The new missiles “have got to fit inside our launch pod containers,” which will be designed to accommodate two missiles in a container as opposed to just one, he said, so that could be a limiting factor when it comes to pushing range.

“We’re not willing to sacrifice to get this extended range,” Rafferty said.

“The other thing to consider is that once we field this 500-plus-kilometer capability, our adversaries are going to make some adjustments," he added, "so let’s wait for a reaction before we do a counteraction.”

As the Army contemplates longer ranges for the PrSM, Raytheon and Lockheed have been preparing for their first test shots. Raytheon’s will take place in November, followed by Lockheed in December.

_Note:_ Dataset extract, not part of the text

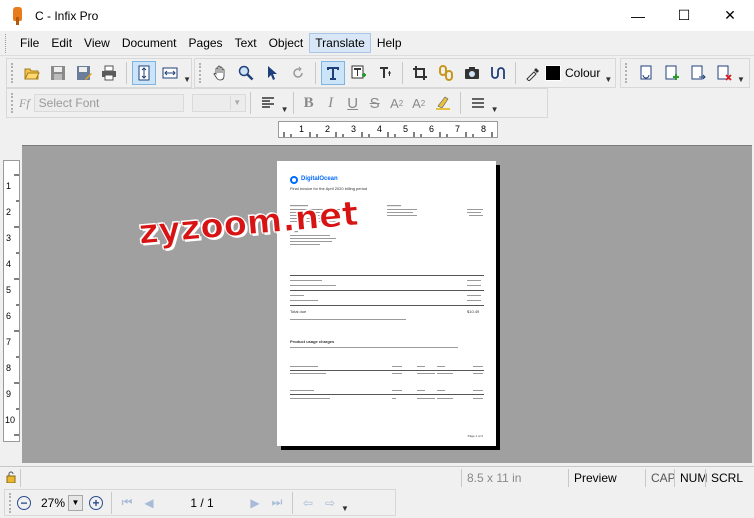  What do you see at coordinates (385, 73) in the screenshot?
I see `text-cursor-button` at bounding box center [385, 73].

The schedule was delayed by 90 days due to a mishap at a subcontractor facility that both vendors are using, Rafferty told Defense News earlier this summer, but the service is now on track.

“We’re really kind of right on our schedule for getting the fourth quarter,” Lockheed’s Holmes said. “Some of the items that are left on the list is to get to range safety. We’re working closely with the customer to ensure that we can achieve all the requirements there, but we’re doing a lot of internal verification and validation of our software, our simulations, doing multiple flight worthiness test dry runs to make sure we understand all the environmental factors.”

Raytheon is running environmental tests of inert missiles to take into account factors like electromagnetic interference — “all those issues that you want to lay flat and fully understand before you actually fire a missile and send it downrange,” Smith explained.

The company is also working to qualify its Huntsville, Alabama-based Dynetics-built flight termination system. “That needs to be an extraordinarily reliable system. There is no room for failure if you decide that you need to terminate your task,” Smith said.

“The good news is that we are making really good progress, and that should get wrapped up in the weeks ahead,” he added. “We do not foresee that we will run into any issues that will preclude us from our flight test plan in November.”

The service is planning to field the base missile it chooses in 2023 through an urgent materiel release, and will then spiral technology into that missile so it can go after multidomain targets like moving ships, air defense systems and electronic warfare systems by 2025, followed by other spirals to include enhanced lethality, range, and a missile-delivered intelligence, surveillance and reconnaissance capability among other novel payloads.